• [Input]:
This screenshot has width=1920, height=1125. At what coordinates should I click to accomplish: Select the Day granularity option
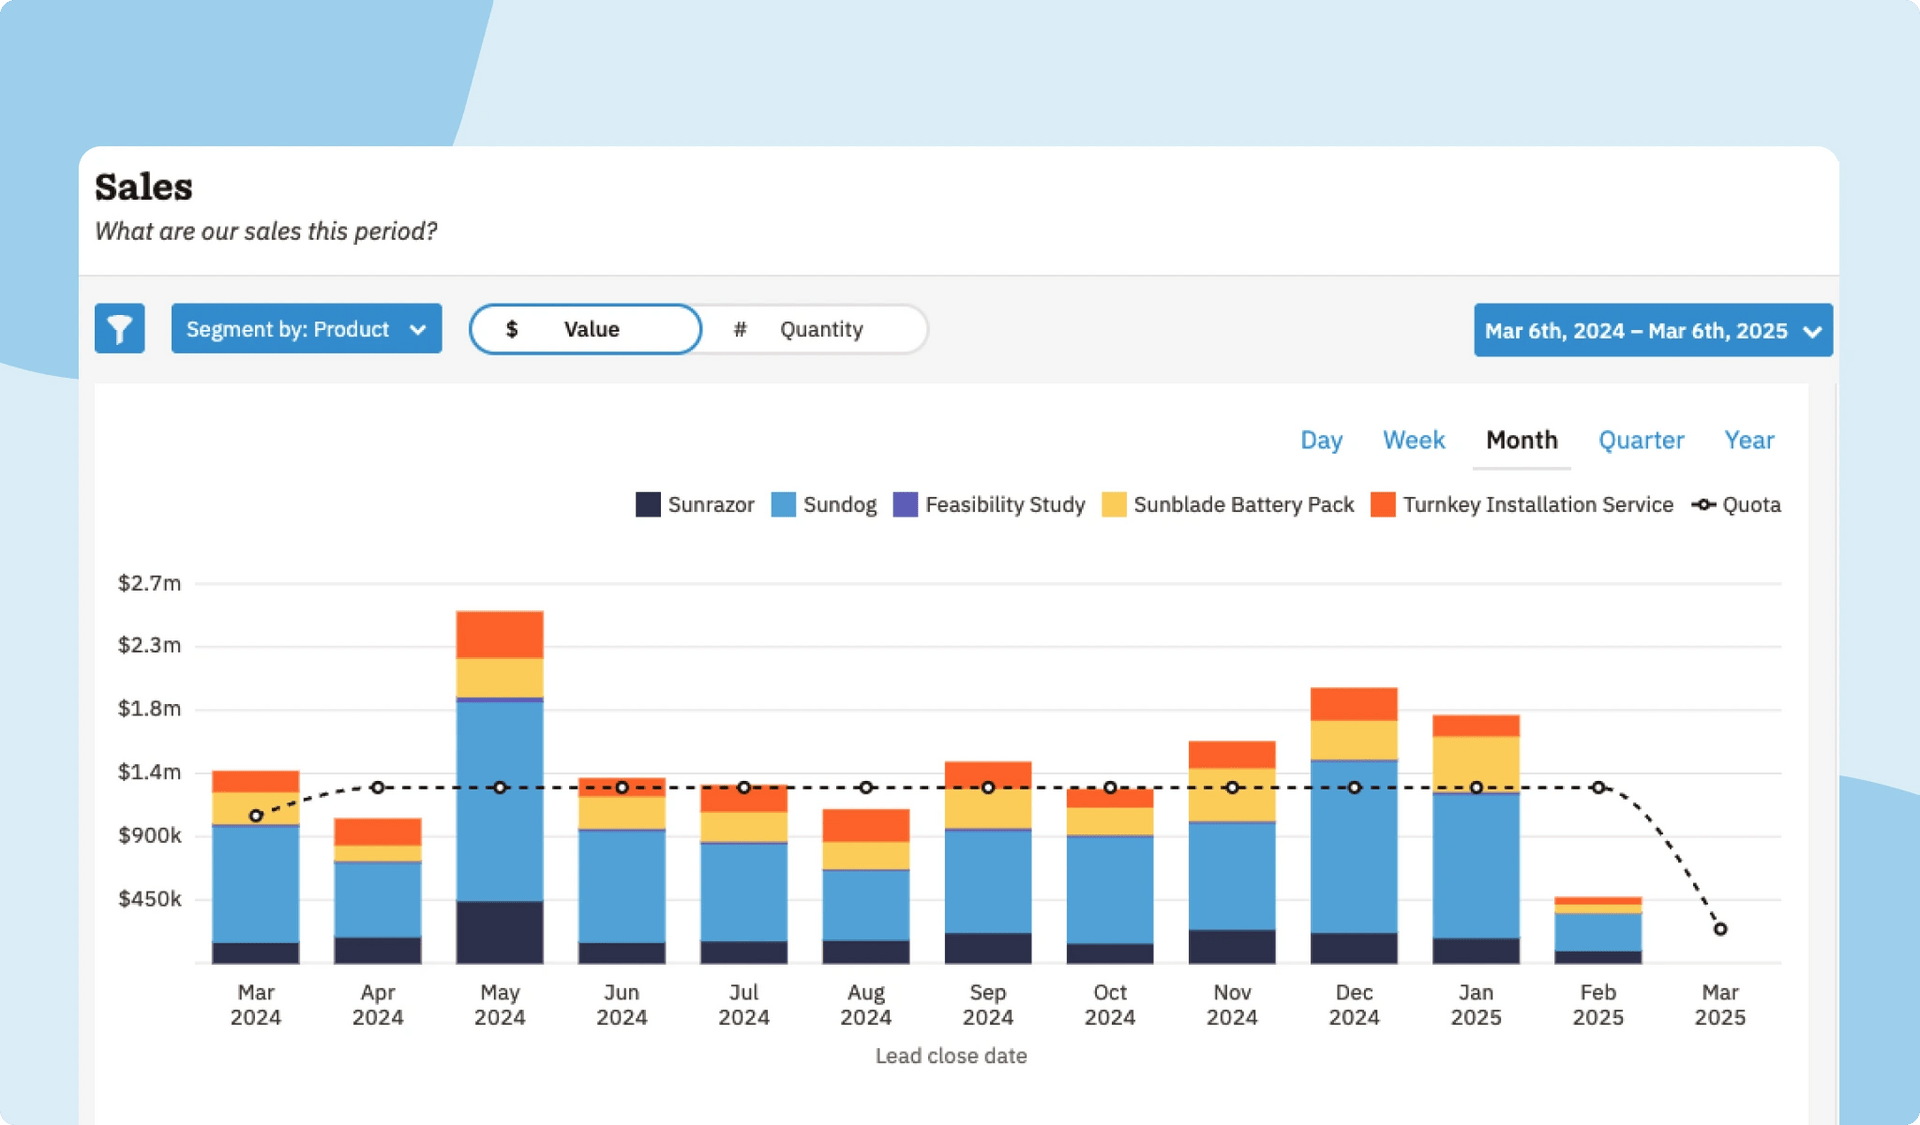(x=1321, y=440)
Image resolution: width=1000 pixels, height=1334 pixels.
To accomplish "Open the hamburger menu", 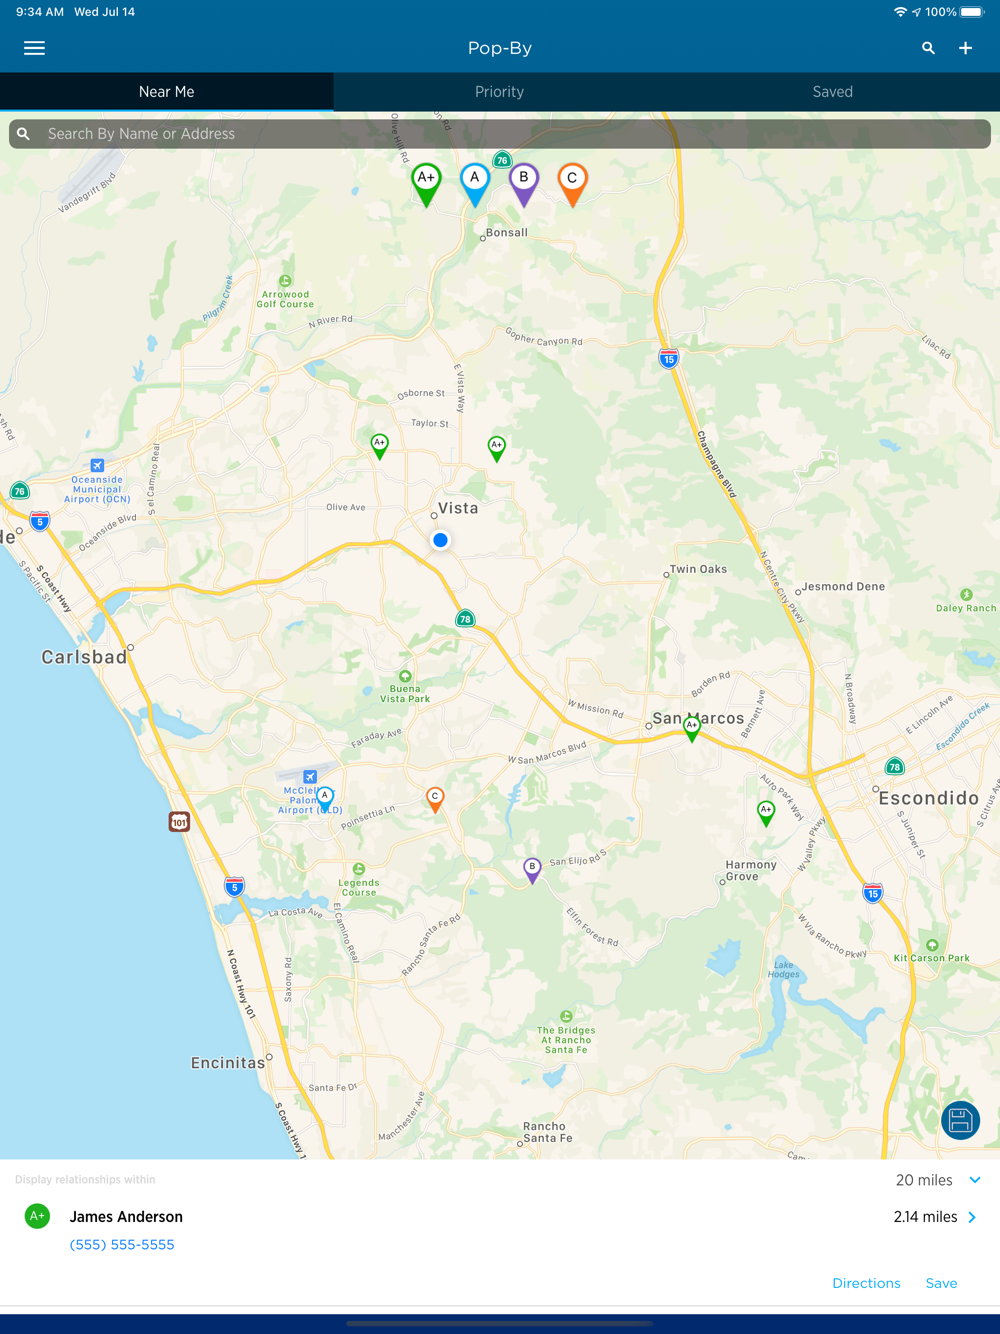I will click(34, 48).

...

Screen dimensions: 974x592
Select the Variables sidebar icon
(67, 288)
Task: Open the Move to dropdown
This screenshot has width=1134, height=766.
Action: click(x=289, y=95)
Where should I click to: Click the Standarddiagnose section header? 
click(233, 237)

---

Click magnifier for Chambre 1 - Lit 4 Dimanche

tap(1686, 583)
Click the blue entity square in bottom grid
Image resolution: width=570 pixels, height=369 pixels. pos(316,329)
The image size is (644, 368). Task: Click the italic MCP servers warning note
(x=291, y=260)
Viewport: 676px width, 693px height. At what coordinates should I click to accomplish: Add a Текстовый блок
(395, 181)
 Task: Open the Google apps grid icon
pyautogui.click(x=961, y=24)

• [Written problem]: Please express the lines starting with the line with "Where should I" and going on through the line with "click(233, 237)" as a two-column CSV headed input and output. Give one row per line of text and its answer, with each in a quoted field and any line breaks turned into spaces.

• [Exercise response]:
input,output
"Where should I click to: Click the Standarddiagnose section header?","click(233, 237)"